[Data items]
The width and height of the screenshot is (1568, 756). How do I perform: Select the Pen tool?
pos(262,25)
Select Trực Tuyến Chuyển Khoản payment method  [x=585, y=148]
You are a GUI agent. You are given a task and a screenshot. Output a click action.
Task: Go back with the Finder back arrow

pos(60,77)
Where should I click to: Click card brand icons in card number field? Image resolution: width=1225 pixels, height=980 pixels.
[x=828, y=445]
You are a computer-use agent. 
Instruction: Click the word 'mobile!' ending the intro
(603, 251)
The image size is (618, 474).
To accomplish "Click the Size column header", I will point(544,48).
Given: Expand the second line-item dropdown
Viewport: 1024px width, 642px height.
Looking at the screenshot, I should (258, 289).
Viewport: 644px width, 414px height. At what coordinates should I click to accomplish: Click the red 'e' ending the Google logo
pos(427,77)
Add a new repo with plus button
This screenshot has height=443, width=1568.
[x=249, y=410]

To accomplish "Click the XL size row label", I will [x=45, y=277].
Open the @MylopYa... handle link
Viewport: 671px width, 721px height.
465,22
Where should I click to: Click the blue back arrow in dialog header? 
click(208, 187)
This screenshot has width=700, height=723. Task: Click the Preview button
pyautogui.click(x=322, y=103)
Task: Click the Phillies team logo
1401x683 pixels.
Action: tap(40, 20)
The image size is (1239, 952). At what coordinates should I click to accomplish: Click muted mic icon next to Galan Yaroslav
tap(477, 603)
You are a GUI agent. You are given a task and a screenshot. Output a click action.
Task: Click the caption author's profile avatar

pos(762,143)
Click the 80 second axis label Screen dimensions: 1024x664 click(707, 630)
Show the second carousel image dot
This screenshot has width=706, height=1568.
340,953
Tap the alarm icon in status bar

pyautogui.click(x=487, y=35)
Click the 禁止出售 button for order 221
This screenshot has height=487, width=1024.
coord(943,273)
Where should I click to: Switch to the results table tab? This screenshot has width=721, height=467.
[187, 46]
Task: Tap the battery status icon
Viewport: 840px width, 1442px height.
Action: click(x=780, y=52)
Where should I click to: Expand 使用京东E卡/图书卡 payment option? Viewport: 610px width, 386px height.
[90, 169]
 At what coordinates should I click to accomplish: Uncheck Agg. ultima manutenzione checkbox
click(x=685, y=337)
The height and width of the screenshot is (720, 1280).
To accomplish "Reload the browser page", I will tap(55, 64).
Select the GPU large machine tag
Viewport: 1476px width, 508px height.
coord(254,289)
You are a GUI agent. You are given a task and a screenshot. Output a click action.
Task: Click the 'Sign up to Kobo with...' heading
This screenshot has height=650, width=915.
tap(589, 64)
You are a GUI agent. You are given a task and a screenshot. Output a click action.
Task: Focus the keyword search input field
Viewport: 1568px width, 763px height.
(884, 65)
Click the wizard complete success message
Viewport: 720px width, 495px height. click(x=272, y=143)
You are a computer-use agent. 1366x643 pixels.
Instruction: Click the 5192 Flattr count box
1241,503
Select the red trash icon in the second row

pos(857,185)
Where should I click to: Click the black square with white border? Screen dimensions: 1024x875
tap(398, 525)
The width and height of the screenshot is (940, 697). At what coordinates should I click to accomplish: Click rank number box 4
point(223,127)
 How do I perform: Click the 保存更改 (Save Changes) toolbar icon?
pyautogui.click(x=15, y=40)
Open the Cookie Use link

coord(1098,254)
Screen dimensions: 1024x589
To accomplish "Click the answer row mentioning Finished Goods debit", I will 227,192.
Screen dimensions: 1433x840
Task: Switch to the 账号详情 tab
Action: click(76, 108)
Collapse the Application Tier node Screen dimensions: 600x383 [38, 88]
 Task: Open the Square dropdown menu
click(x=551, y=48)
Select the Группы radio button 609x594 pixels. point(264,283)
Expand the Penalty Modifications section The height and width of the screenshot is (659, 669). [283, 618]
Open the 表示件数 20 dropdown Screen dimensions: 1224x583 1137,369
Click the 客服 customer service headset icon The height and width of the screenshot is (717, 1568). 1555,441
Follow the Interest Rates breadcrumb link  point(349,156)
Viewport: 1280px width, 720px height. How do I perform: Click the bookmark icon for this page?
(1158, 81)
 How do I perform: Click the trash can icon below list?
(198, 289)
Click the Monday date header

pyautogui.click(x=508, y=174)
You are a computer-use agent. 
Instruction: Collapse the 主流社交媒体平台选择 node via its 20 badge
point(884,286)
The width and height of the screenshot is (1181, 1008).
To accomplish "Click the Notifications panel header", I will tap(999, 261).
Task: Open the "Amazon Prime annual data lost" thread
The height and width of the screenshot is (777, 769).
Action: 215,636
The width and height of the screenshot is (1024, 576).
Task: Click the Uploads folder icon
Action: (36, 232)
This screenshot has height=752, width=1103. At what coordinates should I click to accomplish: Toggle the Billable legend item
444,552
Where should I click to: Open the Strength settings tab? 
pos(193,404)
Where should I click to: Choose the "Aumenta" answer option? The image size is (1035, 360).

> _Activity_:
All the entries are to be reproduced verbatim.

> _Solution to the problem_:
The width and height of the screenshot is (1568, 756). How do I perform: Select the Pen tool?
pos(262,25)
Select Trực Tuyến Chuyển Khoản payment method  [x=585, y=148]
You are a GUI agent. You are given a task and a screenshot. Output a click action.
Task: Go back with the Finder back arrow

pos(60,77)
Where should I click to: Click card brand icons in card number field? Image resolution: width=1225 pixels, height=980 pixels.
[x=828, y=445]
You are a computer-use agent. 
Instruction: Click the word 'mobile!' ending the intro
(603, 251)
The image size is (618, 474).
To accomplish "Click the Size column header", I will point(544,48).
Given: Expand the second line-item dropdown
Viewport: 1024px width, 642px height.
Looking at the screenshot, I should (258, 289).
Viewport: 644px width, 414px height. At what coordinates should I click to accomplish: Click the red 'e' ending the Google logo
pos(427,77)
Add a new repo with plus button
This screenshot has height=443, width=1568.
[x=249, y=410]

To accomplish "Click the XL size row label", I will [x=45, y=277].
Open the @MylopYa... handle link
Viewport: 671px width, 721px height.
465,22
Where should I click to: Click the blue back arrow in dialog header? 
click(208, 187)
This screenshot has width=700, height=723. Task: Click the Preview button
pyautogui.click(x=322, y=103)
Task: Click the Phillies team logo
1401x683 pixels.
Action: tap(40, 20)
The image size is (1239, 952). At what coordinates should I click to accomplish: Click muted mic icon next to Galan Yaroslav
tap(477, 603)
You are a GUI agent. You are given a task and a screenshot. Output a click action.
Task: Click the caption author's profile avatar

pos(762,143)
Click the 80 second axis label Screen dimensions: 1024x664 click(707, 630)
Show the second carousel image dot
This screenshot has width=706, height=1568.
340,953
Tap the alarm icon in status bar

pyautogui.click(x=487, y=35)
Click the 禁止出售 button for order 221
This screenshot has height=487, width=1024.
coord(943,273)
Where should I click to: Switch to the results table tab? This screenshot has width=721, height=467.
[187, 46]
Task: Tap the battery status icon
Viewport: 840px width, 1442px height.
Action: click(x=780, y=52)
Where should I click to: Expand 使用京东E卡/图书卡 payment option? Viewport: 610px width, 386px height.
[90, 169]
 At what coordinates should I click to accomplish: Uncheck Agg. ultima manutenzione checkbox
click(x=685, y=337)
The height and width of the screenshot is (720, 1280).
To accomplish "Reload the browser page", I will tap(55, 64).
Select the GPU large machine tag
Viewport: 1476px width, 508px height.
coord(254,289)
You are a GUI agent. You are given a task and a screenshot. Output a click action.
Task: Click the 'Sign up to Kobo with...' heading
This screenshot has height=650, width=915.
tap(589, 64)
You are a GUI agent. You are given a task and a screenshot. Output a click action.
Task: Focus the keyword search input field
Viewport: 1568px width, 763px height.
(884, 65)
Click the wizard complete success message
Viewport: 720px width, 495px height. click(x=272, y=143)
You are a computer-use agent. 1366x643 pixels.
Instruction: Click the 5192 Flattr count box
1241,503
Select the red trash icon in the second row

pos(857,185)
Where should I click to: Click the black square with white border? Screen dimensions: 1024x875
tap(398, 525)
The width and height of the screenshot is (940, 697). At what coordinates should I click to accomplish: Click rank number box 4
point(223,127)
 How do I perform: Click the 保存更改 (Save Changes) toolbar icon?
pyautogui.click(x=15, y=40)
Open the Cookie Use link

coord(1098,254)
Screen dimensions: 1024x589
To accomplish "Click the answer row mentioning Finished Goods debit", I will 227,192.
Screen dimensions: 1433x840
Task: Switch to the 账号详情 tab
Action: click(76, 108)
Collapse the Application Tier node Screen dimensions: 600x383 [38, 88]
 Task: Open the Square dropdown menu
click(x=551, y=48)
Select the Группы radio button 609x594 pixels. point(264,283)
Expand the Penalty Modifications section The height and width of the screenshot is (659, 669). [283, 618]
Open the 表示件数 20 dropdown Screen dimensions: 1224x583 1137,369
Click the 客服 customer service headset icon The height and width of the screenshot is (717, 1568). 1555,441
Follow the Interest Rates breadcrumb link  point(349,156)
Viewport: 1280px width, 720px height. How do I perform: Click the bookmark icon for this page?
(1158, 81)
 How do I perform: Click the trash can icon below list?
(198, 289)
Click the Monday date header

pyautogui.click(x=508, y=174)
You are a computer-use agent. 
Instruction: Collapse the 主流社交媒体平台选择 node via its 20 badge
point(884,286)
The width and height of the screenshot is (1181, 1008).
To accomplish "Click the Notifications panel header", I will tap(999, 261).
Task: Open the "Amazon Prime annual data lost" thread
The height and width of the screenshot is (777, 769).
Action: 215,636
The width and height of the screenshot is (1024, 576).
Task: Click the Uploads folder icon
Action: (36, 232)
This screenshot has height=752, width=1103. At what coordinates should I click to accomplish: Toggle the Billable legend item
444,552
Where should I click to: Open the Strength settings tab? 
pos(193,404)
Where should I click to: Choose the "Aumenta" answer option? The image size is (1035, 360).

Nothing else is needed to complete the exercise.